El debut del sonido Monterrey

  • Cuatro andaluces crean un sello de música que lanzará sus dos primeras referencias en enero

De momento, Monterrey, un sello discográfico creado en la ciudad, suena a garage y a rhythm & blues británico, cortesía de la banda The Del Shapiros, curtida en el circuito internacional underground de su palo. Y también a las intransferibles canciones de Pony Bravo, grupo también andaluz que define como una suma de "rock, canción popular melodramática y experimental" su música, una sorprendente y compacta combinación del blues chamánico de The Doors, la modernidad metronómica del krautrock, hipnosis psicodélica y ecos flamencos. Monterrey publicará en enero el debut discográfico de las dos formaciones. De The Del Shapiros, un lanzamiento "muy de género", saldrá un single en una edición limitada de 500 vinilos de siete pulgadas. Y siempre se podrán comprar en internet (en su web www.discosmonterrey.com, en construcción). En los segundos, David Pareja, uno de los socios del sello, ve "algo especial, como sucedió con Maga".

"Como negocio, esto es suicida, pero no tenemos más intención que pasarlo bien, invertir lo que ganamos en nuestros trabajos, conseguir lo justo para seguir sacando discos y grupos", dice Nacho Valero, otro de los fundadores de Monterrey junto a Darío García y Nacho Sánchez. La idea surgió en una de las fiestas organizadas este verano por el videoclub El Gabinete del Doctor Letamendi, del que Valero y García son propietarios. Sánchez es diseñador gráfico y Pareja, un asiduo desde hace años en el mundillo musical (ha trabajado como programador en Territorios y es una firma asidua de Clone).

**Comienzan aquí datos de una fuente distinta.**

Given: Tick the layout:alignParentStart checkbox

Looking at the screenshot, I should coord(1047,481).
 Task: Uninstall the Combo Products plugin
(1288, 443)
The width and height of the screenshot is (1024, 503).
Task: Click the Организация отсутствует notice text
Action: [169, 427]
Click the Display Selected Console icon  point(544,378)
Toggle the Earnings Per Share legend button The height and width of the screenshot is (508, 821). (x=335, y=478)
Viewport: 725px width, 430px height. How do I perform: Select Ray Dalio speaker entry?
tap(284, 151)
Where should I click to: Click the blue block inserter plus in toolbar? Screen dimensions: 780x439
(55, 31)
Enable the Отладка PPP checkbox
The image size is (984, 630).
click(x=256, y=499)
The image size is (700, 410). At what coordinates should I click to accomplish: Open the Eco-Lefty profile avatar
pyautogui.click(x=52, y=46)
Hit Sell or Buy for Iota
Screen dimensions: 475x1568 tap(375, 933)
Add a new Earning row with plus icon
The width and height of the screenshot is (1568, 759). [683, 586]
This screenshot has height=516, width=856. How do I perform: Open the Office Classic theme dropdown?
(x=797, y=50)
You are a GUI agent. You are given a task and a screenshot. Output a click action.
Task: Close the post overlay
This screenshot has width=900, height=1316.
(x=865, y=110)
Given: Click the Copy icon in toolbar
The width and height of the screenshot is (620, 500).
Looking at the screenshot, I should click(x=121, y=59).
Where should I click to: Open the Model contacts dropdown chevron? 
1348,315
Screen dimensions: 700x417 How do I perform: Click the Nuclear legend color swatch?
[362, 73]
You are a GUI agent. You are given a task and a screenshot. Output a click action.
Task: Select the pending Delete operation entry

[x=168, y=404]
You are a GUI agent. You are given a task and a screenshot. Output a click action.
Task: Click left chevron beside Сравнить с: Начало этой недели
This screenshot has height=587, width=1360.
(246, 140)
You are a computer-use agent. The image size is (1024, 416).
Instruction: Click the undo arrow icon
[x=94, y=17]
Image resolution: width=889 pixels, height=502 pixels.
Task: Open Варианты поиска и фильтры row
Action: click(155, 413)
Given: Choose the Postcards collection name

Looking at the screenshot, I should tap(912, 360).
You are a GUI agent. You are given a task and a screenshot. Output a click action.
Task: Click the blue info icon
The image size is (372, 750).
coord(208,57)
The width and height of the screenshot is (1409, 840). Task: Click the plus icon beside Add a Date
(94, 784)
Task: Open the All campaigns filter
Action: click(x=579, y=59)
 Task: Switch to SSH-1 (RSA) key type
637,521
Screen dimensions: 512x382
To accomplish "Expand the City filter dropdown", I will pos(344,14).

La grabación del single de The Del Shapiros -grabaron ocho temas más que integrarán en el futuro su primer largo- les costó 4.000 euros. La firmó en Asturias Jorge Explosion, de Doctor Explosion, una de las bandas prácticamente clásicas del indie español. Pony Bravo prefirieron autoproducirse. "Aspiramos a que nuestros discos sean buenos, finos. De momento hemos tirado por el rock antiguo, pero tenemos gustos muy variados", explica Valero. "También nos gusta poder trabajar con gente de aquí, sería bonito crear una miniescena aparte de discos bonitos. A nosotros ya nos conocen, saben [los grupos] que estamos en esto porque nos gusta, y somos transparentes", añade David Pareja.

En Monterrey han asumido que el disco es ya, más que otra cosa, "un objeto promocional". Por eso centrarán la venta de sus ejemplares a través de internet y, para los muy interesados y fetichistas, cerrarán acuerdos con tiendas de discos especializadas de todo el país.